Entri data
******
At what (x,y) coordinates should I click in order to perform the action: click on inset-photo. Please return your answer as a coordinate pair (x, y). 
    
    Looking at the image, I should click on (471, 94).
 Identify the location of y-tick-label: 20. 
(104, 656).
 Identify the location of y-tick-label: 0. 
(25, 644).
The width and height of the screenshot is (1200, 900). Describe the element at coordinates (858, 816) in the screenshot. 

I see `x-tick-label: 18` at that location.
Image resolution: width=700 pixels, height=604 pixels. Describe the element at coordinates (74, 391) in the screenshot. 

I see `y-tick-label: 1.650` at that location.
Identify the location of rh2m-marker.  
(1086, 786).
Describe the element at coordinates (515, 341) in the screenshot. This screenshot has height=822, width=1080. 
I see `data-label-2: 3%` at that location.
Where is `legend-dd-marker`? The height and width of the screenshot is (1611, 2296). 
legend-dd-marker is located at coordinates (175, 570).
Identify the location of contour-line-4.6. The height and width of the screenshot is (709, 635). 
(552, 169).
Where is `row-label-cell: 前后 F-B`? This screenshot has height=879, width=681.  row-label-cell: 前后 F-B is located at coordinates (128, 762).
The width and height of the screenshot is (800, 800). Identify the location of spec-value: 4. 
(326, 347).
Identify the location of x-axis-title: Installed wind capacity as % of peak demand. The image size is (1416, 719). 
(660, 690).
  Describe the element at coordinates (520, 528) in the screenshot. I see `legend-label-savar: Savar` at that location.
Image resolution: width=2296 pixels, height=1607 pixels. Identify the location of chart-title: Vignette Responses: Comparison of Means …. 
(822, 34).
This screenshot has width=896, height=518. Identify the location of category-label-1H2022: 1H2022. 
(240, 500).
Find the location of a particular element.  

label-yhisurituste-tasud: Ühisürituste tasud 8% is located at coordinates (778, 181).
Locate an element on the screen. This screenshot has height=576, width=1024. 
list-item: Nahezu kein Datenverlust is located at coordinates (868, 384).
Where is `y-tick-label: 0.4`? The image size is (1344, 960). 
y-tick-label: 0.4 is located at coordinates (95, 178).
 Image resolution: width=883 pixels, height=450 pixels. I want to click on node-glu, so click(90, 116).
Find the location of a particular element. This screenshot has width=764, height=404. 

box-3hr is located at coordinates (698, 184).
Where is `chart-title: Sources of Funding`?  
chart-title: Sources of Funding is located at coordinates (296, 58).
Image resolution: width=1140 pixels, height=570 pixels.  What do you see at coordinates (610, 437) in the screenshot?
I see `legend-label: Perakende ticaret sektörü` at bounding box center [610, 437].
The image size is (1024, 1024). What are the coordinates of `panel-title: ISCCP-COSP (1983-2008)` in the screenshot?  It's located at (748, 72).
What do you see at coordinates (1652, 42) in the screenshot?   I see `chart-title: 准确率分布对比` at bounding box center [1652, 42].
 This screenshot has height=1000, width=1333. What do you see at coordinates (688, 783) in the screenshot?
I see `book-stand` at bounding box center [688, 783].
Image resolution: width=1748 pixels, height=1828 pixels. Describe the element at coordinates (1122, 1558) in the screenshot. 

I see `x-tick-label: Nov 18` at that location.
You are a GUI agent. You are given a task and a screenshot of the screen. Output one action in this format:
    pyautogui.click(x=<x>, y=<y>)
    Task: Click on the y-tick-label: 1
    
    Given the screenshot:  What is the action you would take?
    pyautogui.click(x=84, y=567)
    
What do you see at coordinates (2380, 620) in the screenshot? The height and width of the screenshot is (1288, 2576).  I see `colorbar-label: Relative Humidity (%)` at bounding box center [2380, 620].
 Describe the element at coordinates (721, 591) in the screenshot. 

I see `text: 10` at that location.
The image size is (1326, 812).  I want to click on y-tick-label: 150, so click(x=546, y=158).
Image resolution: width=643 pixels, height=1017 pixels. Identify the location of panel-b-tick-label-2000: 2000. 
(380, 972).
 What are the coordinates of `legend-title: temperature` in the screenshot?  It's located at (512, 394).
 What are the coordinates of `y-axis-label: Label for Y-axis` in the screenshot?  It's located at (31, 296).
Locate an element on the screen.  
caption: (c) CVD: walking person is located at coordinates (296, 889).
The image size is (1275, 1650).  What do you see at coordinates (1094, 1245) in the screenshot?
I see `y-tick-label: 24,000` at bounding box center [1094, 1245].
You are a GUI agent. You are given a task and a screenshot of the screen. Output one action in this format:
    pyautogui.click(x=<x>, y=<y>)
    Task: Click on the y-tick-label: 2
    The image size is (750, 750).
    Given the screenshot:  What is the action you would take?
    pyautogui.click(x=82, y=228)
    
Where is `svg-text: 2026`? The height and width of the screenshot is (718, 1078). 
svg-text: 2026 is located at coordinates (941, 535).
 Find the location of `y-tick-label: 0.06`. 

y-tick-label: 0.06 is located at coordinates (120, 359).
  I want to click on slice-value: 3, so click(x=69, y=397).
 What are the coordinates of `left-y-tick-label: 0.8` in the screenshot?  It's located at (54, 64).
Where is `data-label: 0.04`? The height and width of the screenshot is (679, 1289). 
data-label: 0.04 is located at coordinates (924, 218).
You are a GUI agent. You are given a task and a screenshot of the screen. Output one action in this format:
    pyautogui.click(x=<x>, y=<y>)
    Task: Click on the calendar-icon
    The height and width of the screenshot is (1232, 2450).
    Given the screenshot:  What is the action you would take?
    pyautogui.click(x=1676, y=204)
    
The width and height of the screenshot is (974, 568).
******
Petunjuk Tugas: Kembalikan baris-baris entri tanpa perubahan sedikit pun, mulai dari baris yang memuat "Identify the location of y-tick-label: 20." dan berakhir pada baris yang memuat "(552, 169).", termasuk kedua baris tersebut.

Hasil:
 Identify the location of y-tick-label: 20. 
(104, 656).
 Identify the location of y-tick-label: 0. 
(25, 644).
The width and height of the screenshot is (1200, 900). Describe the element at coordinates (858, 816) in the screenshot. 

I see `x-tick-label: 18` at that location.
Image resolution: width=700 pixels, height=604 pixels. Describe the element at coordinates (74, 391) in the screenshot. 

I see `y-tick-label: 1.650` at that location.
Identify the location of rh2m-marker.  
(1086, 786).
Describe the element at coordinates (515, 341) in the screenshot. This screenshot has height=822, width=1080. 
I see `data-label-2: 3%` at that location.
Where is `legend-dd-marker`? The height and width of the screenshot is (1611, 2296). 
legend-dd-marker is located at coordinates (175, 570).
Identify the location of contour-line-4.6. The height and width of the screenshot is (709, 635). 
(552, 169).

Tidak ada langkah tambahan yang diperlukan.